- Teks yang Diberikan
%%

Malas belajar pada anak
secara psikologis merupakan wujud dari melemahnya kondisi mental,
intelektual, fisik, dan psikis anak. Malas belajar timbul dari beberapa
faktor, untuk lebih mudahnya terbagi menjadi dua faktor besar, yaitu: 1)
faktor intrinsik ( dari dalam diri anak), dan 2) Faktor ekstrinsik
(faktor dari luar anak).
1. Dari Dalam Diri Anak (Intrinsik)
Rasa
malas untuk belajar yang timbul dari dalam diri anak dapat disebabkan
karena kurang atau tidak adanya motivasi diri. Motivasi ini kemungkinan
belum tumbuh dikarenakan anak belum mengetahui manfaat dari belajar atau
belum ada sesuatu yang ingin dicapainya. Selain itu kelelahan dalam
beraktivitas dapat berakibat menurunnya kekuatan fisik dan melemahnya
kondisi psikis. Sebagai contoh, terlalu lama bermain, terlalu banyak
mengikuti les ini dan les itu, terlalu banyak mengikuti ekstrakulikuler
ini dan itu, atau membantu pekerjaan orangtua di rumah, merupakan faktor
penyebab menurunnya kekuatan fisik pada anak. Contoh lainnya, terlalu
lama menangis, marah-marah (ngambek) juga akan berpengaruh pada kondisi
psikologis anak.
2. Dari Luar Anak (Ekstrinsik)
Faktor
dari luar anak yang tidak kalah besar pengaruhnya terhadap kondisi anak
untuk menjadi malas belajar. Hal ini terjadi karena:
a. Sikap Orang Tua
Sikap
orang tua yang tidak memberikan perhatian dalam belajar atau sebaliknya
terlalu berlebihan perhatiannya, bisa menyebabkan anak malas belajar.
Tidak cukup di situ, banyak orang tua di masyarakat kita yang menuntut
anak untuk belajar hanya demi angka (nilai) dan bukan mengajarkan kepada
anak akan kesadaran dan tanggung jawab anak untuk belajar selaku
pelajar. Akibat dari tuntutan tersebut tidak sedikit anak yang stress
dan sering marah-marah (ngambek) sehingga nilai yang berhasil ia peroleh
kurang memuaskan. Parahnya lagi, tidak jarang orang tua yang
marah-marah dan mencela anaknya bilamana anak mendapat nilai yang kuang
memuaskan. Menurut para pakar psikologi, sebenarnya anak usia Sekolah
Dasar janga terlalu diorentasikan pada nilai (hasil belajar), tetapi
bagaimana membiasakan diri untuk belajar, berlatih tanggung jawab, dan
berlatih dalam suatu aturan.

%%

- Data yang Diberikan
%%

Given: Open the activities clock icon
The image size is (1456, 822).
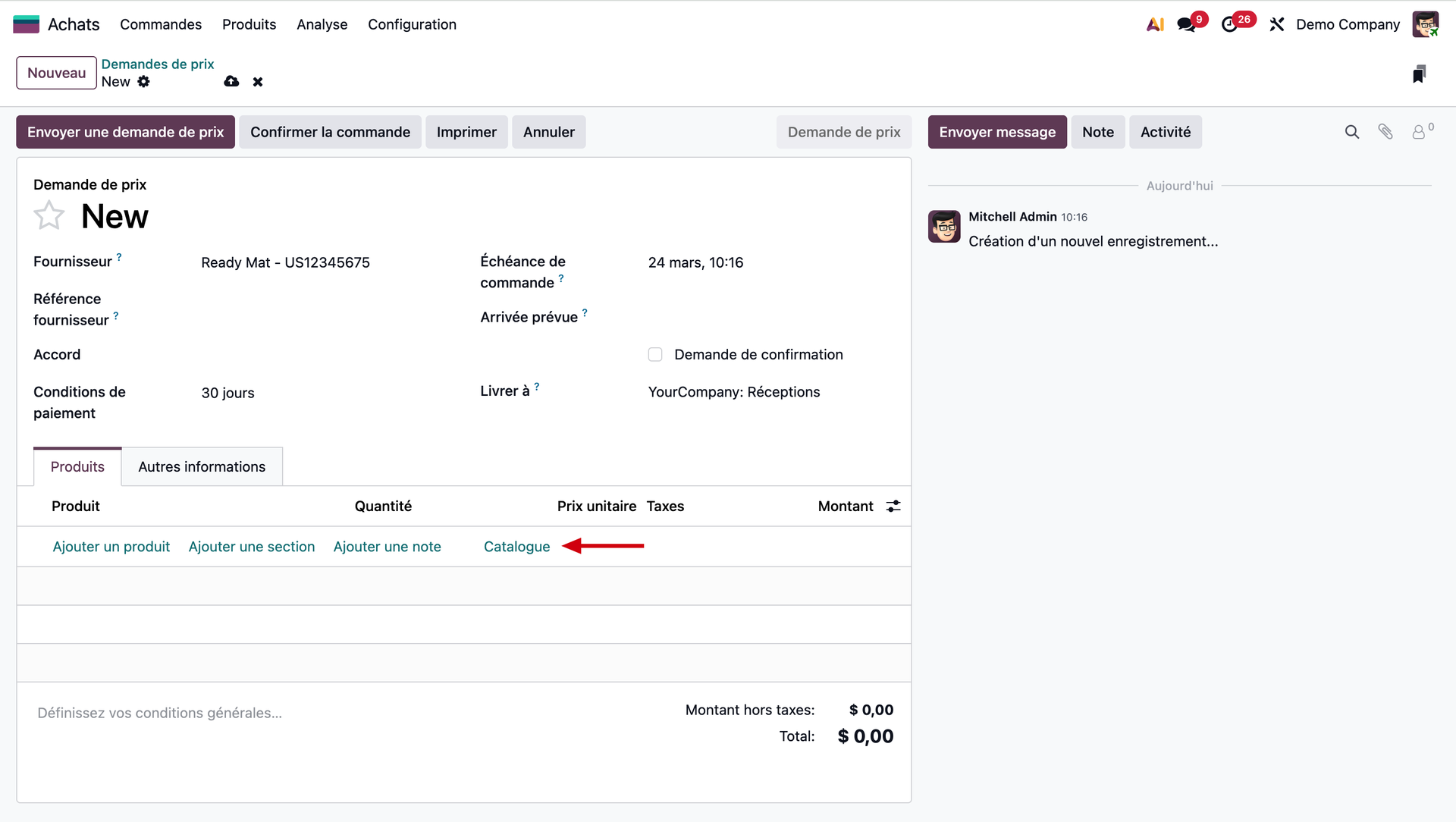Looking at the screenshot, I should [1229, 24].
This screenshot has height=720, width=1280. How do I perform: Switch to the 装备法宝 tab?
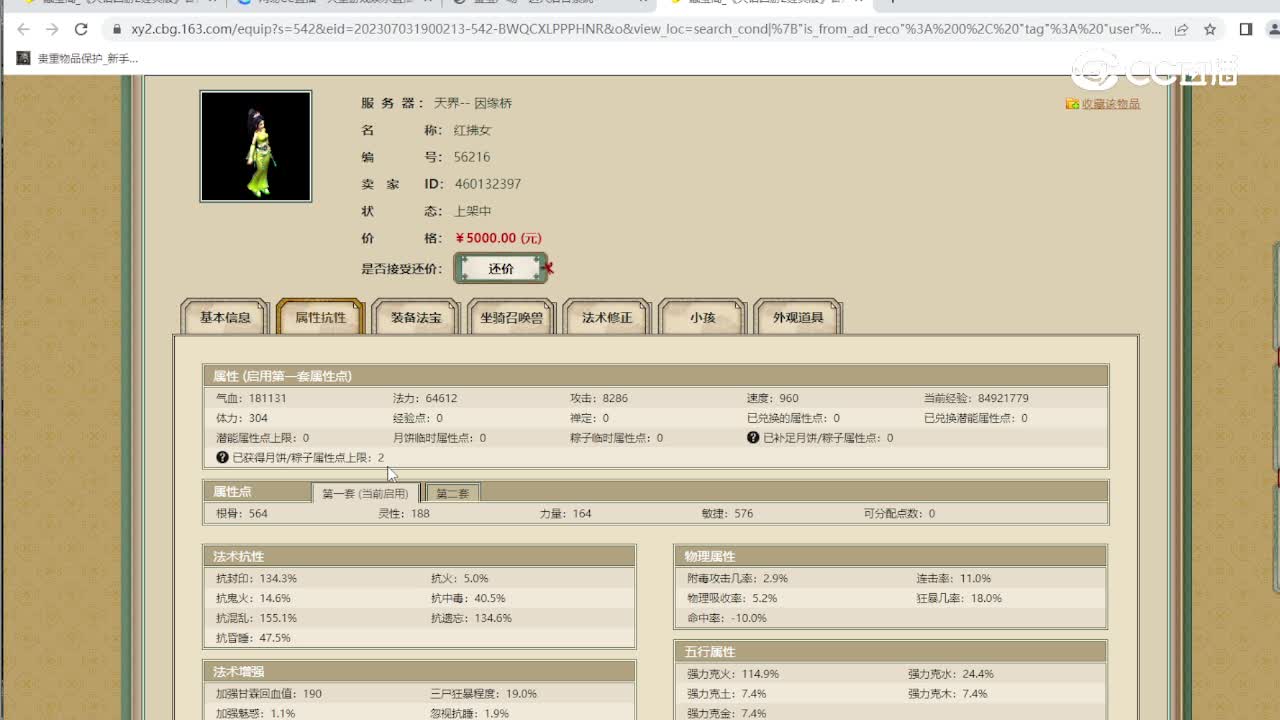(416, 317)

%%

- Tugas A
Menurut teks tentang malas belajar pada anak, mengapa motivasi diri anak kemungkinan belum tumbuh? Jawab dalam satu sampai tiga kalimat.
- Tugas B
Tolong lanjutkan teks tentang malas belajar pada anak, mulai setelah kalimat terakhirnya.

- Jawaban Tugas A
Motivasi diri anak kemungkinan belum tumbuh karena anak belum mengetahui manfaat dari belajar. Kemungkinan lainnya, belum ada sesuatu yang ingin dicapainya.

- Jawaban Tugas B
b. Sikap Guru
Guru
selaku tokoh teladan atau figur yang sering berinteraksi dengan anak
dan dibanggakan oleh mereka, tapi tidak jarang sikap guru di sekolah
juga menjadi objek keluhan siswanya. Ada banyak macam penyebabnya, mulai
dari ketidaksiapan guru dalam mengajar, tidak menguasai bidang
pelajaran yang akan diajarkan, atau karena terlalu banyak memberikan
tugas-tugas dan pekerjaan rumah. Selain itu, sikap sering terlambat
masuk kelas di saat mengajar, bercanda dengan siswa-siswa tertentu saja
atau membawa masalah rumah tangga ke sekolah, membuat suasana belajar
semakin tidak nyaman, tegang dan menakutkan bagi siswa tertentu.
c. Sikap Teman
Ketikan
seorang anak berinteraksi dengan teman-temannya di sekolah, tentunya
secara langsung anak bisa memperhatikan satu sama lainnya, sikap,
perlengkapan sekolah, pakaian dan asesoris-asesoris lainnya. Tapi
sayangnya tidak semua teman di sekolah memiliki sikap atau perilaku yang
baik dengan teman-teman lainnya. Seorang teman yang berlebihan dalam
perlengkapan busana sekolah atau perlengkapan belajar, seperti sepatu
yang bermerk yang tidak terjangkau oleh teman-teman lainnya, termasuk
tas sekolah dan alat tulis atau sepeda dan mainan lainnya, secara tidak
langsung dapat membuat iri teman-teman yang kurang mampu. Pada akhirnya
ada anak yang menuntut kepada orang tuanya untuk minta dibelikan
perlengkapan sekolah yang serupa dengan temannya. Bilamana tidak
dituruti maka dengan cara malas belajarlah sebagai upaya untuk
dikabulkan permohonannya.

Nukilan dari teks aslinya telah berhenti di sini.